Shipt’s ‘Effort-Based’ Pay Model Decided a 1,400-Item Order Was Worth About $30

Shipt’s ‘Effort-Based’ Pay Model Decided a 1,400-Item Order Was Worth About $30
Screenshot: Gizmodo

Target-owned personal shopping platform Shipt — which competes with the likes of Instacart — has been transitioning its markets to what it calls an “effort-based” wage system, dubbed V2. We, and the contractors who work for Shipt, have no idea how the new model determines pay. But a very unusual order sent to Gizmodo gives a good indication of what factors V2 isn’t looking at.

Gizmodo was sent screenshots by a current shopper that appeared to show an order of mostly toiletries and cleaning products to be picked up from Meijer (a sort of Midwest Walmart) in Ypsilanti, Michigan, about 16 km outside Ann Arbor. Shipt estimated that whichever shopper claimed the order would earn between $US15 ($21) and $US20 ($29) for their work.

What made this order unlike others, however, was that the customer had selected large quantities — either 100 or 200 — of each of the 12 constituent items, for a total of 1,400 items. While only 10 of the 12 items were included in the screenshots, we ran an estimate of the total cost of the order (which substitutes Walmart prices where these products were no longer listed on the Meijer site, and does not account for the markup Shipt includes.) Our calculation — which was 200 items short by default — came to over $US3,600 ($5,130).

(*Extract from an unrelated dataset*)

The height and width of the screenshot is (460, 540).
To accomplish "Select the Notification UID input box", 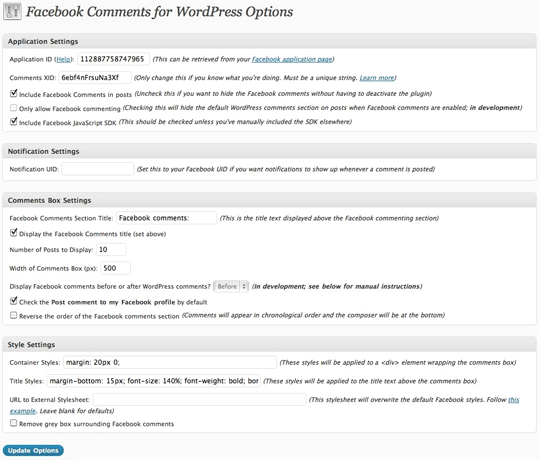I will (x=98, y=169).
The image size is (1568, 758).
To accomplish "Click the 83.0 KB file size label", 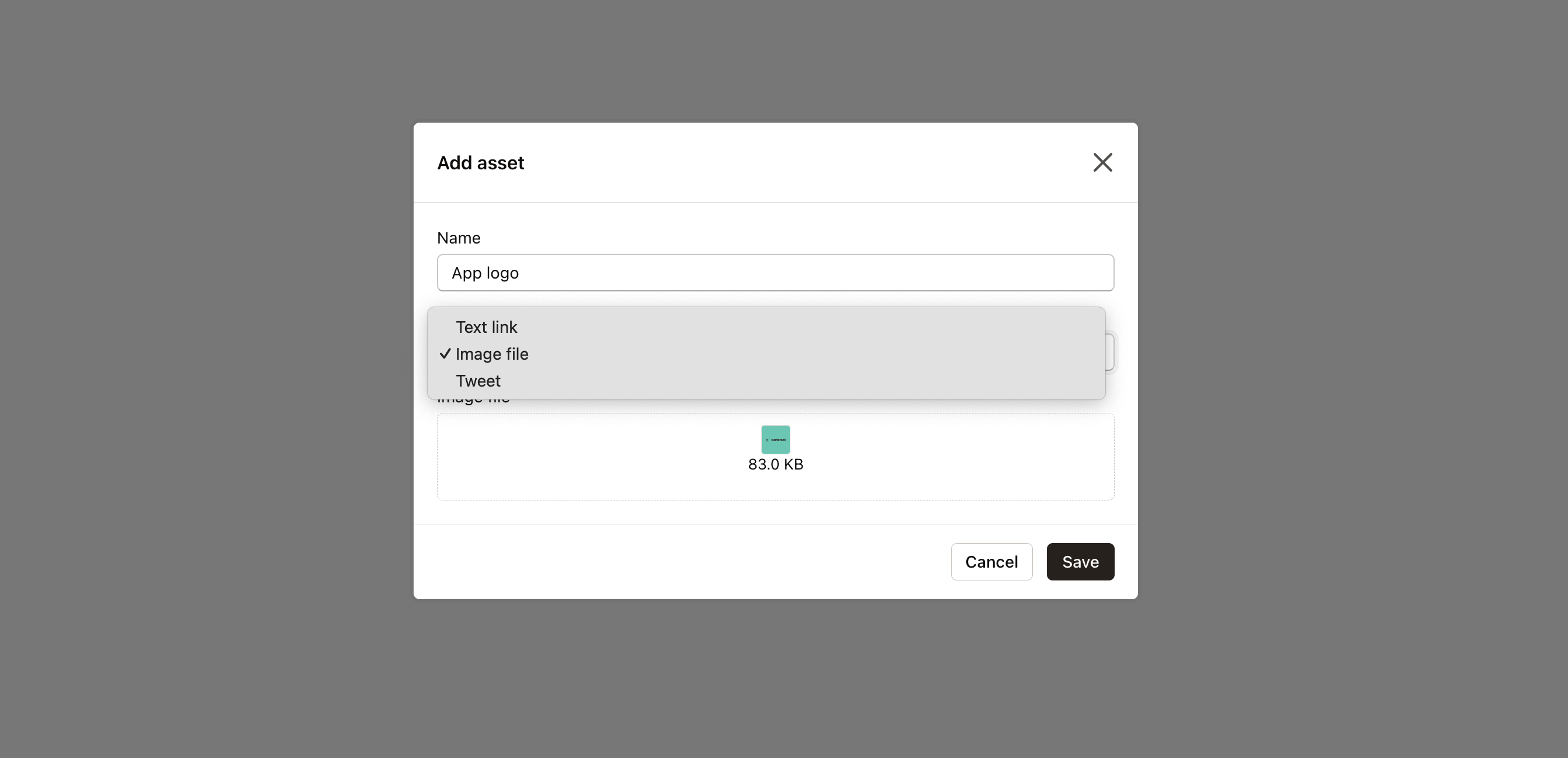I will [775, 464].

Screenshot: Gizmodo Screenshot: Gizmodo

The chasm between the customer cost and estimated payout does a lot to illustrate the lack of fairness in the opaque V2 system, but it likely rankles veteran Shipt shoppers even more: Prior to the “effort-based” system, pay was a commission on the order total. Contractors on the platform have previously voiced concerns that the new model has led to a significant loss of income.

Shipt confirmed over email that the screenshots of both the order and estimated pay were legitimate. A spokesperson wrote that, “simply put, this wasn’t like any other order that came through our system. This order was an outlier. We have brought this to our team’s attention and they will consider these unique factors as we move forward.” It’s unlikely the Meijer in question even had this many of each item on hand, and Shipt claims the order was not shopped and eventually cancelled.

This being an obvious outlier, and one that seemingly no shopper wasted their time trying to fulfil, what does it matter? Well, as a case study it helps us to reverse-engineer V2 a bit. We can of course rule out that total order cost has any bearing on the algorithm, but we can also likely rule out that the number of items does either. The screenshots sent to Gizmodo include a second order at the same Meijer, for only 24 items with a payout of $US11 ($16)-$US15 ($21). The reduction in pay seems to correlate more closely to the time Shipt estimates the shop will take: 52 minutes vs. 70 minutes for the outlier order.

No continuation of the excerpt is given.